The causes of most of the attacks are still uncertain. Some fear that drug gangs are asserting their power. Others fear that candidates are being targeted by their rivals. But it is clear that people are being attacked for seeking office in areas where organized crime and old-style pols rule.
"There is starting to be violence every time there are elections, especially local elections," said Jose Antonio Crespo, a historian at the Center for Economic Research and Teaching in Mexico City. "There is more violence in local elections, because that is where the drug cartels have more influence than on a national level."
Experts have said in the past that is cheaper, less risky and more effective for the cartels to intimidate or control local government, than try to take on federal-level politicians. Since the gangs are essentially looking to retain local turf - for extortion, drug shipments and sales - intimidating local officials yields tangible results.

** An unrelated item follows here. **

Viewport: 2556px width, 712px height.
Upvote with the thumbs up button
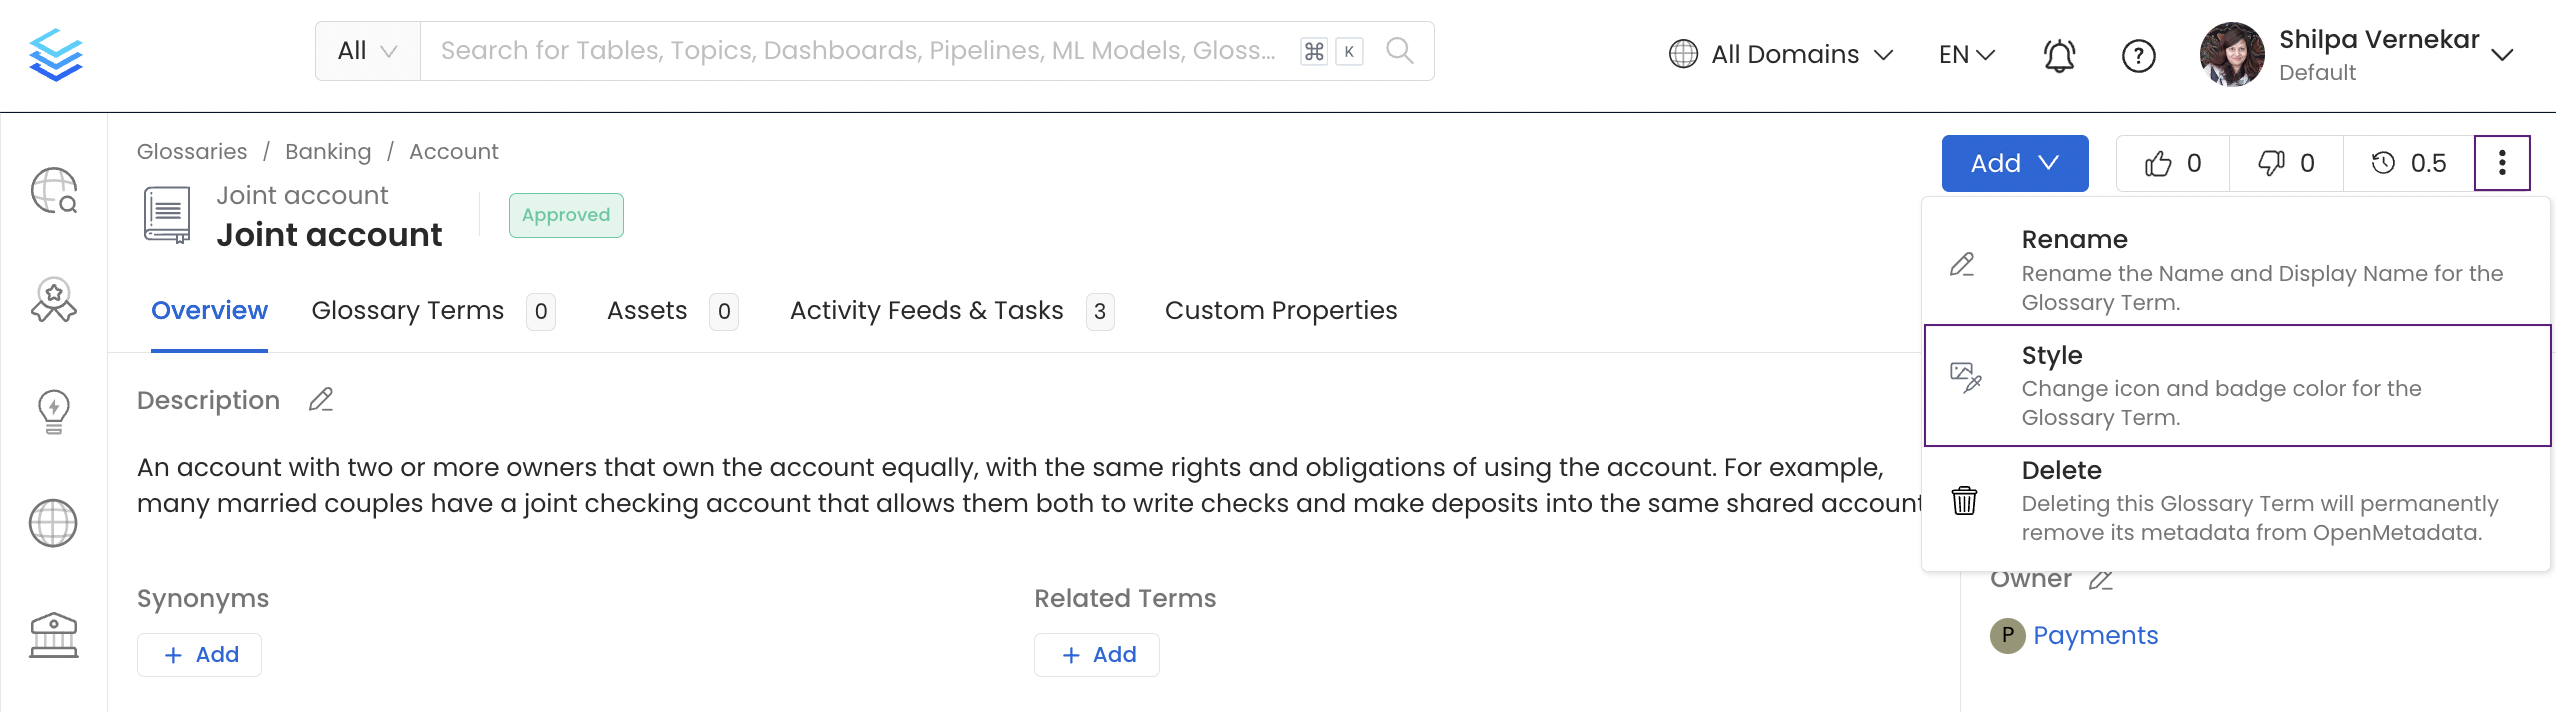point(2172,163)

"Their thinking is that 'we are going to support the candidates who sympathize with us or whom we can negotiate with, and if there is a candidate who might win who won't make a deal with us, we'll tell him not to run or attack them, or even kill them,'" Crespo said.
While violence had marked some local elections in states such as Michoacan and Tamaulipas, "we had not seen it in other states, like we are see it now," said Torres-Ruiz.
There were also more traditional complaints of vote-buying, voter intimidation and attempts to prevent people from voting, especially in Oaxaca and Veracruz.